Covishield™ is an adenovirus vector-based vaccine, while Covaxin™ is made of adjuvanted inactivated viral particles. In various studies, Covishield™ and Covaxin™ showed nearly 90% and 80% effectiveness, respectively, with considerable efficacy against multiple variants as well [18]. The high efficacy of these vaccines has been associated with high seropositivity post-vaccination, 98.1% for Covishield™ and 80% for Covaxin™ [19]. Our study showed similar results even in IBD patients with high and comparable seropositivity rates for both the vaccines.
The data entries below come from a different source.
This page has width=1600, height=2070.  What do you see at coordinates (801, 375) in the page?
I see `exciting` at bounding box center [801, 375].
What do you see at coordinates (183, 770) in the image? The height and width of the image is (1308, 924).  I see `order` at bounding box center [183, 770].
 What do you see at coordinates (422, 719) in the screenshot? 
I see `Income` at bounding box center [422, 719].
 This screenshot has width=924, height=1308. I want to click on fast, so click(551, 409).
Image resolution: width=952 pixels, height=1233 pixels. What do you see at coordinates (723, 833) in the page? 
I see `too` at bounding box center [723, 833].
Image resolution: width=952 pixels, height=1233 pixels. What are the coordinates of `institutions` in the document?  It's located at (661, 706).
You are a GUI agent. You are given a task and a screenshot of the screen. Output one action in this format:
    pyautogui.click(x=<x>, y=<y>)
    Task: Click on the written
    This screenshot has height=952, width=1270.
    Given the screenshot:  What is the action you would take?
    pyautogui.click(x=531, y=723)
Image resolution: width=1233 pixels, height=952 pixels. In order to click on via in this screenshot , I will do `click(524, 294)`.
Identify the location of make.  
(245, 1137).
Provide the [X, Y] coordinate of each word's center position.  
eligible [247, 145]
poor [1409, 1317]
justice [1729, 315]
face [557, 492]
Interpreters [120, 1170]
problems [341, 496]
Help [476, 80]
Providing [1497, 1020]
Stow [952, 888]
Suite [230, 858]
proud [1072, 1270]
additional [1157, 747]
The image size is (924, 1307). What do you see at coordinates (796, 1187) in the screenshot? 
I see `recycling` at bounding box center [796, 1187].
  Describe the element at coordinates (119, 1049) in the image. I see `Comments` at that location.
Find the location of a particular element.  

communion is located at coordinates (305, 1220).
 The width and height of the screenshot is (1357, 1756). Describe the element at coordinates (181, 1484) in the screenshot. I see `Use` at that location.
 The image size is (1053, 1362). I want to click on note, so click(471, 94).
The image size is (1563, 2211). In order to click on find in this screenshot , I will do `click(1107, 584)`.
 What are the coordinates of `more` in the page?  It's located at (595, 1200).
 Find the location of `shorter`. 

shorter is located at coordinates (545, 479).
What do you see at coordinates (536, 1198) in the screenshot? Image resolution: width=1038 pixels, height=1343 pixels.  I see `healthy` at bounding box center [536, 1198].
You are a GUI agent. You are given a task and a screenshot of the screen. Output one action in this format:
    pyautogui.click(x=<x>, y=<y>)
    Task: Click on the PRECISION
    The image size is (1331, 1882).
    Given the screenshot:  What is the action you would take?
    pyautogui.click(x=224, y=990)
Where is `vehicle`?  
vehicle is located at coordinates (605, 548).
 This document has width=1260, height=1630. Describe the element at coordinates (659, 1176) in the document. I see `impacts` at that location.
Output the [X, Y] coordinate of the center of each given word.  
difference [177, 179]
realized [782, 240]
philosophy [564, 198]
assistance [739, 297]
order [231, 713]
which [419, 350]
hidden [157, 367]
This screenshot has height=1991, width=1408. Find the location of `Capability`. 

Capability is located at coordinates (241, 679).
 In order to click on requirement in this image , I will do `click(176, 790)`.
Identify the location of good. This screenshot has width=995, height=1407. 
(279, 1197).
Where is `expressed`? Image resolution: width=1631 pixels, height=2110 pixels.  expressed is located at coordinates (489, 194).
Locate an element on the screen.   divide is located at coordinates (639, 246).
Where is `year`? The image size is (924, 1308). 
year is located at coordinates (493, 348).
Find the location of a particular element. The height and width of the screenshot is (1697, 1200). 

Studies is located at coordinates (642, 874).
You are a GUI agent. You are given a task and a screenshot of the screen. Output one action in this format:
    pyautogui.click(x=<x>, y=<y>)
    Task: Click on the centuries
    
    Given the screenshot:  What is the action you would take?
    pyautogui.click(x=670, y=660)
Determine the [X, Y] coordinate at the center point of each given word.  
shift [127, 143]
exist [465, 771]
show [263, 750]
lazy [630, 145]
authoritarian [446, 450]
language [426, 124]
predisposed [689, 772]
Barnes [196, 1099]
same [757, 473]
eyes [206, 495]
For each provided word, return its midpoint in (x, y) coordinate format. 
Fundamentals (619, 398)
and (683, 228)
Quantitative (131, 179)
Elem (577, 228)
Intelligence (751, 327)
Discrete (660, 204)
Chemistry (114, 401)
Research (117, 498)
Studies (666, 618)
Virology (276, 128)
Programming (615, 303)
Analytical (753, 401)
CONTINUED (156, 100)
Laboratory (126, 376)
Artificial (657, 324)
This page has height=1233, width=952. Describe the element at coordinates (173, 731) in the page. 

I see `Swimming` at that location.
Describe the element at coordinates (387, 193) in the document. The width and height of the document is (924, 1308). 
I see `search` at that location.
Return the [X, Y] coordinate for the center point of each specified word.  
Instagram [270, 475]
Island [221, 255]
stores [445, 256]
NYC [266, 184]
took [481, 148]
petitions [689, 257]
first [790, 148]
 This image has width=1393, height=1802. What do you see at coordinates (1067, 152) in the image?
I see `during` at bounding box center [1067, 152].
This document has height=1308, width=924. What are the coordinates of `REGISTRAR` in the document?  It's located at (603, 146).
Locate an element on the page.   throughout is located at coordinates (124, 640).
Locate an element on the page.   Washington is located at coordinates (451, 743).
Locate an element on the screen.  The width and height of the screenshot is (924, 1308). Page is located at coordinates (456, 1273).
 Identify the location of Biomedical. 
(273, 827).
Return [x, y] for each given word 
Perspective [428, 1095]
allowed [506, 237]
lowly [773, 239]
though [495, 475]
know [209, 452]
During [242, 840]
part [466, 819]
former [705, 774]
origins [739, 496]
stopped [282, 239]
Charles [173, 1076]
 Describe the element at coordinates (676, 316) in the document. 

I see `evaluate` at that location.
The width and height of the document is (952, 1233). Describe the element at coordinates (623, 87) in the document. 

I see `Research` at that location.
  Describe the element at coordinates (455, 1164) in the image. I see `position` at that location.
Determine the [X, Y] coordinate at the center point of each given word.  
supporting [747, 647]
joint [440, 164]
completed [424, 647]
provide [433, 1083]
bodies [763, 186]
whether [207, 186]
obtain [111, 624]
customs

Some studies have previously shown that immunomodulatory drug therapy, particularly with anti-tumor necrosis factor α (TNFα), is associated with attenuated response to COVID-19 vaccination [20]. Recent studies and meta-analyses have suggested that the seroconversion rates for vaccines remain similar for various drugs [21, 22]. Our small study reiterates that seroconversion rates among different drug classes are high and similar, thus alleviating the scepticism around COVID-19 vaccination to reassure treating physicians and IBD patients.

This study showing the occurrence of herd immunity is critical to guide future vaccination dosing, schedules, and rollout of vaccination programs. None of the patients mentioned having ongoing symptomatic COVID-19 among the household contacts at the time of recruitment. Moreover, all the patients were also educated regarding using face masks, hand sanitization, and the importance of maintaining social distancing using telemedicine through regular group awareness for patients (GAP) sessions [23]. The small sample size, particularly that of the controls, due to limited availability of antibody testing kits, unmatched cases and controls, and lack of paired data for all patients (as many patients found it difficult to travel for the second sample collection due to ongoing travel restrictions and COVID scare) and qualitative detection of anti-SARS-CoV-2 antibodies are some of the limitations of our study. However, we have used OD as a surrogate marker for antibody quantification to overcome the limitation of using qualitative kits.

In conclusion, most IBD patients seroconvert after vaccination against SARS-CoV-2, similar to a healthy population despite being on drugs used to treat IBD. A large proportion of IBD patients had anti-SARS-CoV-2 antibodies even before vaccination despite a low frequency of occurrence of clinically recognized COVID-19 in the past, suggesting the occurrence of herd immunity.